# newbie soaper questions



## Jo~* (Oct 26, 2007)

Ive been trying my hand at making gms the last couple of months and have made 4 batches so far.
My biggest problem seem to be that it gets thick real fast just before I pour it into the mold. 
One minute its just tracing and the next its like pudding or cake batter. As a matter of fact the top of the soap looks like a frosted cake.
Other than that the soap seems fine, its a nice off white color and I am using the first batch it lathers up nice and feels good on my skin.
Its made with lye of course and coconut oil, olive oil and shortening. It may be a bit drying for other people, but with my oily skin it makes me feel nice and clean. 
Thanks JoAnn


----------



## NubianSoaps.com (Oct 26, 2007)

Just stop going quite so far into trace. You will get a feel for when you are nearing trace, then add your scent, stir for a second and pour, let it go to trace in the mold. When you add your lye your butters and oils are fairly see through, then they become opaque and you can tell it's mixed really well (immulsion) then it starts to thicken like pancake batter and you know you are a couple mintues to trace, that is when I pull soap out into my coloring and swirling cup, it's when I add scent and honey etc....and then pour...usually as I am pouring the last mold, it is actual trace some have you wait till...then I swirl. This way I am not rushing, and each of my scents has it's own card on how it behaves, some are bomb proof and I can use them with my eyes closed, others I have to add the scent and then stir and not stick blend.

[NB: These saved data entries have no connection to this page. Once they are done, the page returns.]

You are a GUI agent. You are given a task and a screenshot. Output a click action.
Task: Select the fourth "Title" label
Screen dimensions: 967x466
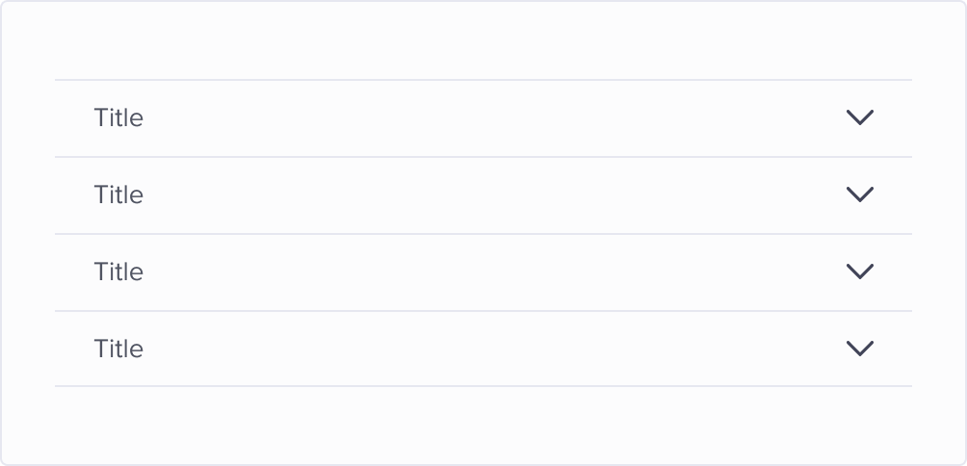118,349
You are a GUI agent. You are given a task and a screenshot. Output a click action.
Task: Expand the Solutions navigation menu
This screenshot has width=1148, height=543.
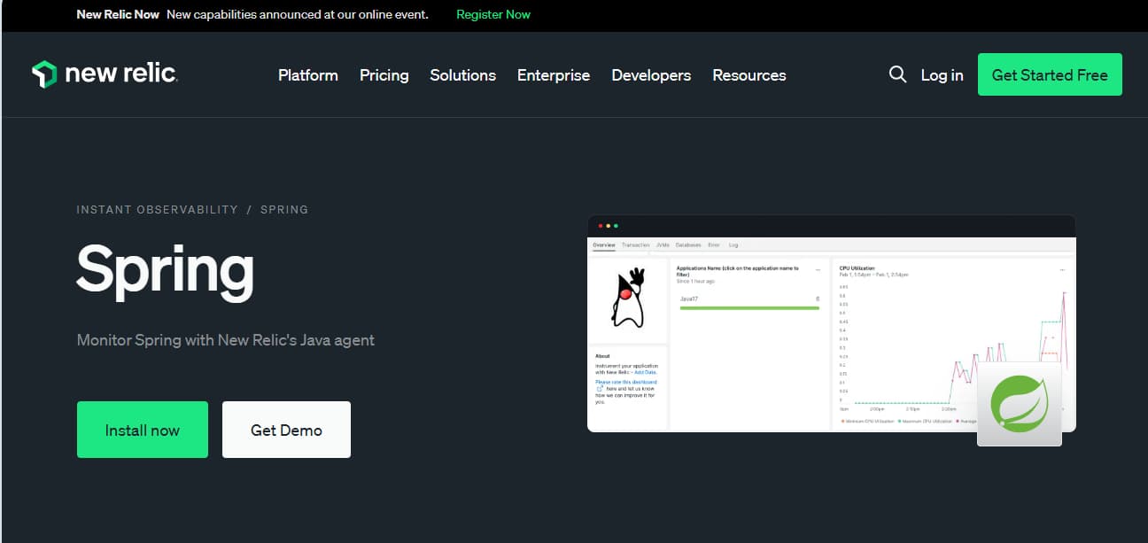point(462,75)
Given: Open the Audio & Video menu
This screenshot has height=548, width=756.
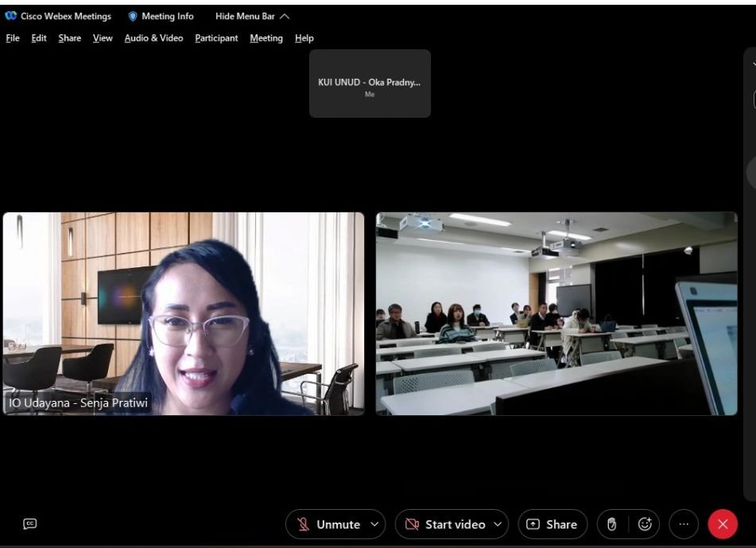Looking at the screenshot, I should [x=153, y=38].
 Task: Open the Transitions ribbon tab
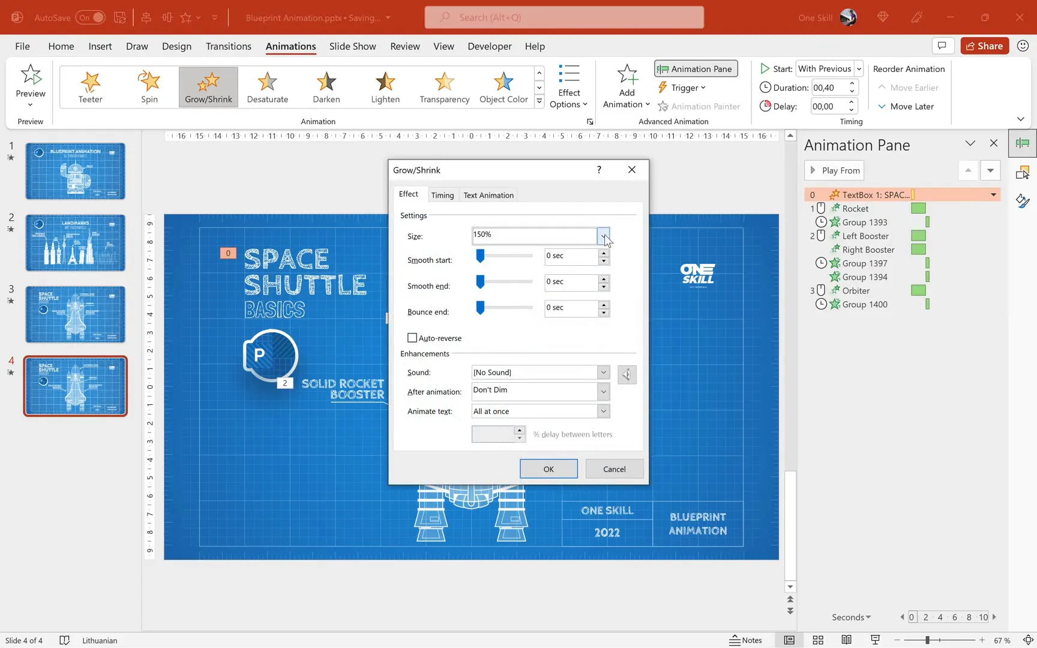[x=228, y=46]
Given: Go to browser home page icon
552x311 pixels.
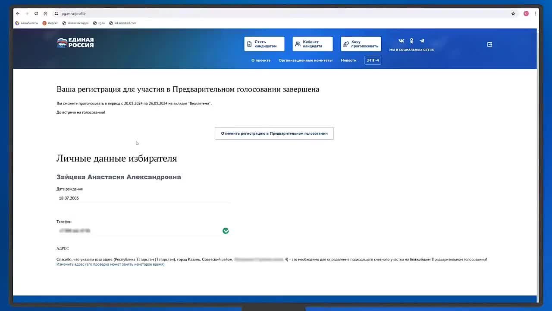Looking at the screenshot, I should 45,14.
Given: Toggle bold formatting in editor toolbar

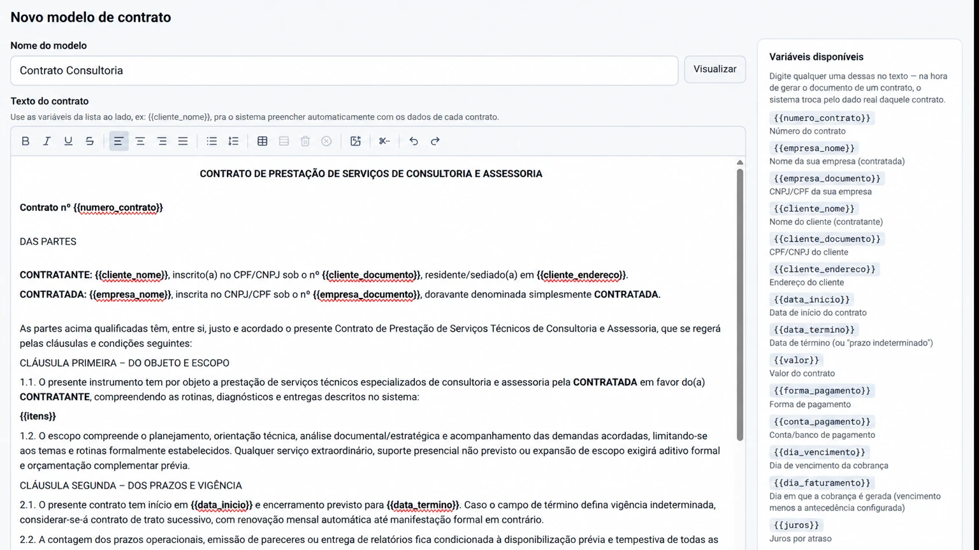Looking at the screenshot, I should click(x=25, y=141).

Congrats on your 4 batches! And I would doubt with lard in your recipe your soap is drying at all! vicki


----------



## Jo~* (Oct 26, 2007)

"Congrats on your 4 batches! And I would doubt with lard in your recipe your soap is drying at all! vicki"

Vicki, can I change out the shortening for lard? And it would be not as drying? I'm the only one in the family with oily skin.
I didn't realize it could trace in the mold, thanks for that info!!!!!!
JoAnn


----------



## Kalne (Oct 25, 2007)

You can sub lard for the shortening but run the new formula through a soap calculator to see if your lye amount changes.


----------



## hsmomof4 (Oct 31, 2008)

I love lard in soap. Tallow too.


----------



## Jo~* (Oct 26, 2007)

Kalne said:


> You can sub lard for the shortening but run the new formula through a soap calculator to see if your lye amount changes.

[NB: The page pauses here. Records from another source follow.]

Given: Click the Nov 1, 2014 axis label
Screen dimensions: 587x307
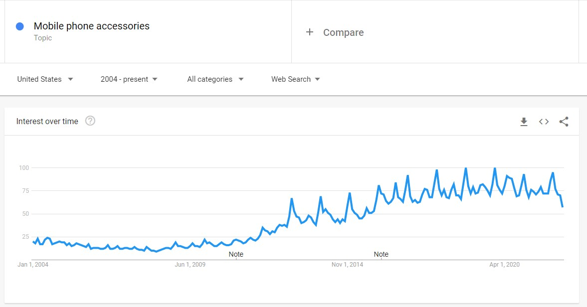Looking at the screenshot, I should point(348,264).
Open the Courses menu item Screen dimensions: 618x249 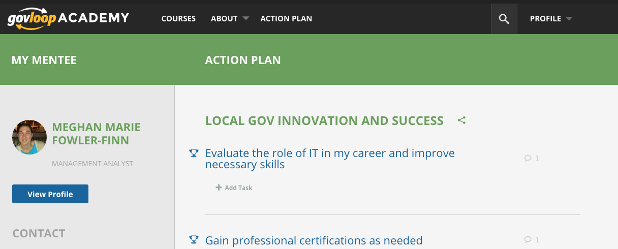pos(178,19)
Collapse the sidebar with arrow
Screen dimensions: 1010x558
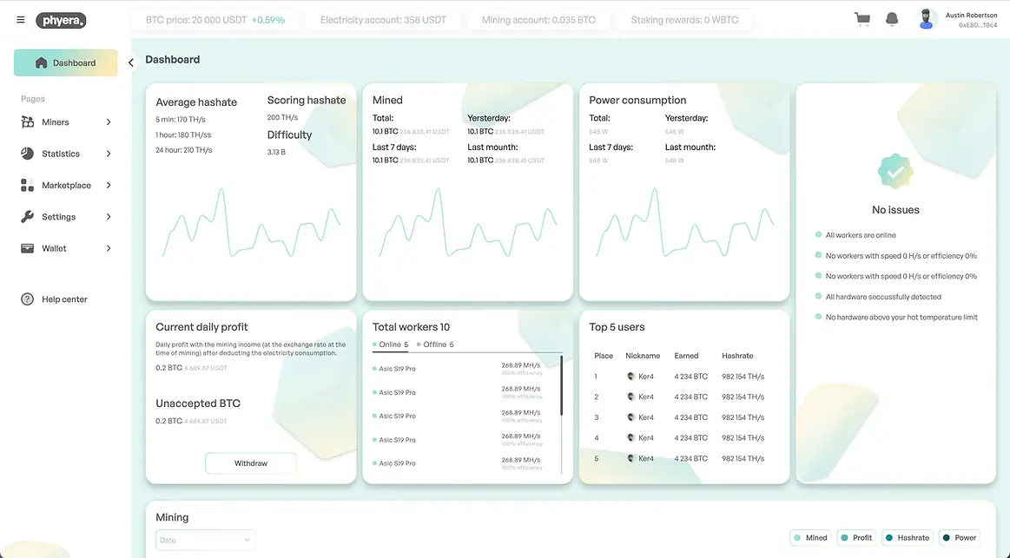click(131, 62)
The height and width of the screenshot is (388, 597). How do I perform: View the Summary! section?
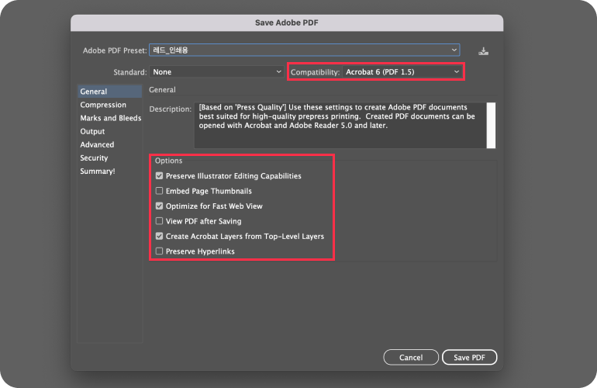pyautogui.click(x=97, y=171)
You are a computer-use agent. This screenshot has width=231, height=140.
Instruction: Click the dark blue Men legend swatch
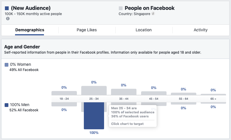(x=7, y=105)
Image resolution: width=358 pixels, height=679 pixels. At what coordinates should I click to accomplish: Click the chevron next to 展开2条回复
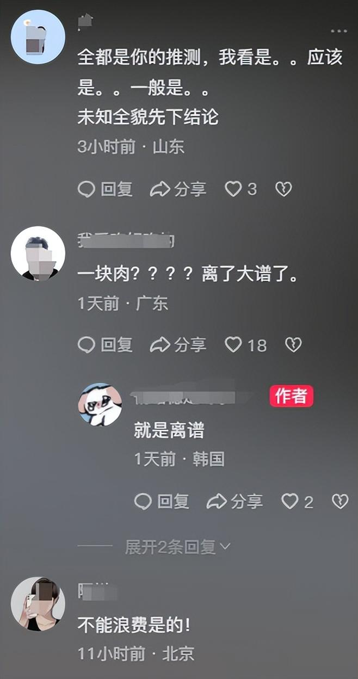click(x=225, y=546)
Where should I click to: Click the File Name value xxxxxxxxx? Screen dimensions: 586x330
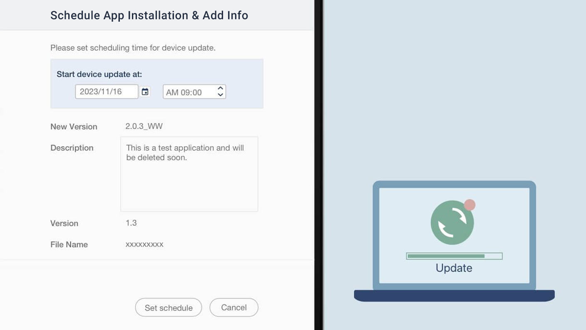(x=144, y=245)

Is their one soap calculator the same as another, just type in soap cal?


----------



## Jo~* (Oct 26, 2007)

Ok I think I found a soap cal that looks pretty easy to understand lol its the one at Brambleberry.
Looks like its time to trade in my old scale for a digital one haha.


----------



## Kalne (Oct 25, 2007)

I use soapcalc.net but others here use the one at thesage.com I think. There are more than that out there too but those are the 2 I am familiar with.


----------



## Poverty Knob Goats (Apr 13, 2010)

I think a good digital scale is a must have. I didn't realize how far off my old kitchen scale was untill I got a digital. It explains some of my "Failed" batches.


----------



## NubianSoaps.com (Oct 26, 2007)

Shortening is hydrogenated soybean oil, it is not a butter or hard oil.
Lard is hydrogenated pig fat, it is a hard butter.

You can use any oils or any butters in your soaps, but no oil subs out for a butter in quality of bar. IMO 

thesage.com is a good calculator to start with. V


----------